Per ora non direttamente per quelle che potrebbero essere delle variazioni sui costi dei materiali e dell’energia (abbiamo ben presente cosa è successo alcuni anni fa a causa della pandemia) bensì per le conseguenze legate ad una generale incertezza economica, e di riflesso occupazionale, che potrebbe toccare anche vari tipi di aziende presenti sul nostro territorio. Gran parte delle imprese di costruzione hanno la loro produzione strettamente legata al territorio in quanto costruiscono e riattano sostanza immobiliare. Dunque, non sono toccate direttamente dall’esportazione.

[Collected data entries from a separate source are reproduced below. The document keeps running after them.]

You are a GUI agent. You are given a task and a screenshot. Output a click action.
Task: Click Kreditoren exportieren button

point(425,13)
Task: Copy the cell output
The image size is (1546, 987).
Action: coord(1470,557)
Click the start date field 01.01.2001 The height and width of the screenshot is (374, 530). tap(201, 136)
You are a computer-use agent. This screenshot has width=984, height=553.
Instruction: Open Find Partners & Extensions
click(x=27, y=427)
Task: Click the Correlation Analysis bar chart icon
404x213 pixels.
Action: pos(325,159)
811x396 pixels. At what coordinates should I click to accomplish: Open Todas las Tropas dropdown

Che l’incertezza economica, sociale e politica abbia conseguenze negative anche per le transazioni immobiliari e per l’attività di costruzione o ristrutturazione degli edifici è però appurato. Gli investitori privati – prima di lanciarsi in progetti importanti per investire (spesso bene) i risparmi di una vita – hanno bisogno di certezze, di poter pianificare le varie fasi con un certo margine di sicurezza finanziario legato alle proprie entrate, così come della necessaria tranquillità personale e famigliare.
Dal punto di vista della stabilità politica ed economica internazionale, il 2025 non è iniziato bene e dunque mi attendo una flessione dell’attività privata durante l’anno.

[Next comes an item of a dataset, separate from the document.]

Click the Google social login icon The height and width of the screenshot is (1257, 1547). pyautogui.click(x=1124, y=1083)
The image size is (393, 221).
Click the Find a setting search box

Un trend negativo che si aggiunge al calo degli investimenti pubblici riscontrato un po’ a tutti i livelli, fatta eccezione per i grandi investimenti infrastrutturali in atto per opera dell’Ufficio federale delle strade e delle FFS.
Analizzando il calo del numero delle domande di costruzione inoltrate e autorizzate negli ultimi anni in Ticino, si notano circa 500 oggetti in meno nel 2024 rispetto all’anno precedente. Se parliamo di importi, dunque di valore delle domande di costruzione, il calo è stato attorno al 10%, quantificato in circa 300 milioni di franchi.

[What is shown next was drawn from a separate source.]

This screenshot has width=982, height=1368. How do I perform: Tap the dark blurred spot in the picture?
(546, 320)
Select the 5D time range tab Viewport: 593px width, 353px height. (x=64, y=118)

Questa cifra può anche dire poco nella complessità del mercato immobiliare, comunque, se calcoliamo che circa il 50% degli investimenti di costruzione servono per coprire i costi legati alla manodopera, è subito fatto il calcolo: 300 milioni di franchi in meno di investimenti significano 150 milioni di franchi in meno di ridistribuzione sottoforma di salari e oneri sociali.
E mi permetto di ricordare che 150 milioni di franchi di salari consentono di erogare stipendi nella costruzione a più di 2’000 persone (e di conseguenza più di 2’000 famiglie), per la durata di un intero anno!
Senza voler fare inutile allarmismo, questo discorso mi permette di dimostrare l’indotto essenziale degli investimenti per la crescita economica e sociale di ogni Paese, oltre che per la salvaguardia della sicurezza e del valore delle varie infrastrutture. Non a caso, persiste il credo comune secondo il quale se la costruzione “tira”, anche il resto dell’economia funziona bene.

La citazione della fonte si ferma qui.